She could hardly believe that he was saying this, holy crap, was he completely oblivious? "Okay, you know what? That may be all that it is to you--fine, fine, that's all it is to you," she said, trying very hard to keep her voice lowered but still conveying all the frustration she was feeling at him and herself. "But that's not all it is to me and I think you know that and I can't relax while I'm sitting here in the same room with you, acting like this is something I can relax about."
Grayson was actually rather surprised that she was admitting this to him. He took another sip of his wine and looked to her with a smirk that was vaguely amused, "I had not been planning to bring it up, if you wished to continue to pretend this was merely a dinner. But is is so terrible to be on a date?" Aside from the fact that she had a boyfriend, but that hadn't stopped her before, for a short spell.
Oh, so now he was admitting it? Why did it only frustrate her more? Because it took her getting uppity to get him to say it? "It's terrible that if it ever gets back to Smeth--who already despises you enough, I might add--it is going to stab him straight in the heart, and that's something he doesn't deserve."
Lia sighed and rested her forehead in her hand for a moment. "I've done it to him too much in the past few months. Even if the whole bloody thing is falling apart anyway."

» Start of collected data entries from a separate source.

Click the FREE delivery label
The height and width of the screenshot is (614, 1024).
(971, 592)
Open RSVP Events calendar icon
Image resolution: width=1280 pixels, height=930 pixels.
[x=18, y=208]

It was the first time she'd admitted that to anyone.
He shifted forward when she spoke, even more shocked. And Grayson didn't like not knowing where emotions were coming from, especially when it came to himself. He finished up his glass of wine and set it down, folding his hands over the table and watching her carefully. "Then would it not make sense to simply end things as opposed to letting them ... drag on?" Even if he had his own selfish reasons for the advice, he really wanted -- well, no. He just had his own selfish reasons for the advice.
She shook her head. "I don't know. I don't know why we don't," she said. "I--I still like him--I just don't know. I guess I'm afraid to let it go." Ophelia was more speaking to herself than she was to Grayson. "I sacrificed... everything for this relationship and I don't want it to end becauuse then it means I've done it for nothing and if I lose Smeth there's nothing else--when you sacrifice what you sacrifice for, what do you have left?"
"If you honestly think that you have nothing else after losing a boyfriend, I think you are rather disillusioned with yourself," he murmured around the edge of his wine glass. This was why he didn't drink often - good wine made him soft, obviously. He added afterward, "I hardly think that he's worth it, anyway. I wasn't entirely sure what you were doing with him at the Gala."
Jedixjaya:
She gave him something of a glare across the table, but something of a glare was all it was. It was halfhearted at best. "What's that supposed to mean?" she asked. Just then she kind of wished the food would come and make for a distraction, but she knew somewhere that they needed to have this talk. It had been coming for a long time
"Aside from the fact that I caught you watching the Lestranges," And by that, he meant him (although he'd seen this only because he'd been watching her), "You're obviously too good for him. I'm not surprised he doesn't want to let you go, and that he's so easily jealous."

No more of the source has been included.